OK, I confess this question is just an excuse to try to hear a cool story about my fave band back in my pre-punk high school daze. Can you blame a guy? Actually a good pal, John Dunton-Downer, who produced for MTV Europe for many years, wa pals with Gary Moore, so I got a few tidbits via him, but can always hear more about the Celtic lads who brought the minor seventh chord to metal.

GP: Another Dave Robison idea. The Irish mafia and all that.

Touring with Lizzy had all the usual pros and cons of being an opening act. You get to play bigger audiences than your popularity can pull at the time, but you also play to people who do not care! Rock audiences are probably the most narrow-minded lot you can imagine! It may seem a paradox, what with all the peace and love and openmindedness cache we're supposed to have, but it's the truth. You can be absolutely stunning and only 25 out of 20,000 people will recognize it. And it was much worse in 1977. Playing a reggae beat in front of an American audience just left 'em scratching their heads.
So for that reason, we had a few successes opening with Lizzy, but more failures.

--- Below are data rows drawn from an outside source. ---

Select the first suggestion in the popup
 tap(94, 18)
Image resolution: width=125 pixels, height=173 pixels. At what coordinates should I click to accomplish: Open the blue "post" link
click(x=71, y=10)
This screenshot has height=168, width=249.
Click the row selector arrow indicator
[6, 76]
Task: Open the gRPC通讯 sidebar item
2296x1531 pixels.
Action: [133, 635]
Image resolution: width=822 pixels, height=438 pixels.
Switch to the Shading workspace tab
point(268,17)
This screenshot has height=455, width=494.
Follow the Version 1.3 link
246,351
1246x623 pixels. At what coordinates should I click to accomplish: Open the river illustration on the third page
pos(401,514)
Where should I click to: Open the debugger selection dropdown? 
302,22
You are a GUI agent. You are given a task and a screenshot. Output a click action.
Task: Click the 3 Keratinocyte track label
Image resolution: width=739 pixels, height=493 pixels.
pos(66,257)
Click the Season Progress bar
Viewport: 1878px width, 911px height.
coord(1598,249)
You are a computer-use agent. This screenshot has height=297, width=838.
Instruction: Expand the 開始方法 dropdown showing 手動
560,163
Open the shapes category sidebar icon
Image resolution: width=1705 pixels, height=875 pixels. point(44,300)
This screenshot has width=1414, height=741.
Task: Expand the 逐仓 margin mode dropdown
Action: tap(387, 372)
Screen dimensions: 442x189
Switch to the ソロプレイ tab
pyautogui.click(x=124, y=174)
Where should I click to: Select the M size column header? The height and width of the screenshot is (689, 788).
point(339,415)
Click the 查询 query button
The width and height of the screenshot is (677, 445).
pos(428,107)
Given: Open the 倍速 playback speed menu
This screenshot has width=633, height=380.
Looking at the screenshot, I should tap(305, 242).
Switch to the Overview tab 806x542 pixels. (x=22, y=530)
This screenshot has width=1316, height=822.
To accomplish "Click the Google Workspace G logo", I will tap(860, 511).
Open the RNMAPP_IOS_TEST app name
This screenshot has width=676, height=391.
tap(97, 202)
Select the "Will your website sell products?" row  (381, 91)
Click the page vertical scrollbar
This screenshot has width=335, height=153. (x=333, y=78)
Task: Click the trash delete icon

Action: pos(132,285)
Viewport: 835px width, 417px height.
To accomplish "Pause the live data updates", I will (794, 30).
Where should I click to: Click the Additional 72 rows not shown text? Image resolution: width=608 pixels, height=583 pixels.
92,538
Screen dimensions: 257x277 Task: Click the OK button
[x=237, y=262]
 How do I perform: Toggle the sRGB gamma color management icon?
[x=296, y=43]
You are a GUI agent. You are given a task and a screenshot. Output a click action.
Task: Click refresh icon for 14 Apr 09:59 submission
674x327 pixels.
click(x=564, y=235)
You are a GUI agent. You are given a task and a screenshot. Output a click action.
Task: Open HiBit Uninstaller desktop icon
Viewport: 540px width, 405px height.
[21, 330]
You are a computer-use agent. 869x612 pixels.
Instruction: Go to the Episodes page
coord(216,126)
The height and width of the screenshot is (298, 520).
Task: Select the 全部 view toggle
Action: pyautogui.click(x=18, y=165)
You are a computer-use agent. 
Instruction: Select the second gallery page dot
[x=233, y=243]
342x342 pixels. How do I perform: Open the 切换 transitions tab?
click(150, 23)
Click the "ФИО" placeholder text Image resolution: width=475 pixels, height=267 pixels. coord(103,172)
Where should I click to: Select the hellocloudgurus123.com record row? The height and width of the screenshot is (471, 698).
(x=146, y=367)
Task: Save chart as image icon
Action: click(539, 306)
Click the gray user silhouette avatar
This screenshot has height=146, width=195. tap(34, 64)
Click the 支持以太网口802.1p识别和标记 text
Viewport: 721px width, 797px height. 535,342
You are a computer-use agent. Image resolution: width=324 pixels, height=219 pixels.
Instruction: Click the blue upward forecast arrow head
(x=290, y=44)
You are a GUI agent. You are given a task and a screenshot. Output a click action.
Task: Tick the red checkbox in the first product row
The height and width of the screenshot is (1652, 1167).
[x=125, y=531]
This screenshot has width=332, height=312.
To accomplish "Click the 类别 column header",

I had a good rapport with Phil and the band members were great guys. I own a Martin acoustic guitar I bought from Phil. I always think of him when I play it.
Phil was fun to hang with. We were stoned the whole time and laughing our heads off.
I'd more or less lost touch with him when he died. I don't know the whole story. He did like to get high, as we all did, but I guess he was pushing his luck with the bad stuff a bit too much.